We had very little altar equipment. When we needed a candelabra someone made one out of welding rod and shell casings. It seems that whatever was needed someone would either find it or make it. For Christmas Eve, some men made candle reflectors out of Number 2 cans. These were placed in the windowsills but were blown off when some bombs began to pop off when two planes crashed on takeoff at the end of the runway (See FLAK NEWS Vol. 4 No. 4). Many happenings might seem insignificant to some but meant much to me.
For a period of time, we did not have an assigned Catholic chaplain. It was necessary to find a civilian priest or chaplain from another base for Catholic worship services. It was a great day when Walter Sullivan was assigned to our Group. We then had one to share in the day-to-day activities and conduct services.
Each of us had a Chaplains assistant. Corporal Dick Gray assisted Chaplain Sullivan and Corporal Elwyn Coburn assisted me. These men did our typing and routine office work and assisted us in the worship services. They were also required to pull Squadron duties.
Chaplain Fierman, from 8th Fighter Command, would come by occasionally and conduct Jewish services. At other times, one of the men from the Medical Group, who was a Cantor, would conduct the service on Friday night and I would speak. It was nothing out of the ordinary for a Chaplain to serve all personnel without compromising his faith.

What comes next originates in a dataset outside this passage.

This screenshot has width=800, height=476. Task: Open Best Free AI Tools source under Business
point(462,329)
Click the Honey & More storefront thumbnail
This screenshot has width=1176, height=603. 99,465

Informal meetings were also conducted. Bible studies were held and we would discuss, question and answer the teachings, as we understood them. At times, a few men would ask to get together for a more intimate discussion. These were enjoyable times and we learned from the experiences of one another. This seemed to bond us and give us strength for whatever the day might bring. The American Bible Society furnished us with pocketsize New Testaments and other religious literature was available whenever it could be found.
Colonels Hunter and Berryhill were supportive of the Chapel programs and attended services whenever possible. Both enlisted and officer personnel assisted in the worship services. Some would help in preparing the chapel for worship, play the small field organ; Dick Frazier would form singing groups, decorate for special Sundays, assist in serving the Holy Communion or whatever needed to be done around the Chapel.
Many times men would ask if they could assist in the Sunday services. There was never any lack of help. To this day, there are those who are still being used in their civilian churches. I thank God for their help, their witness, then and now. And for their lasting friendship.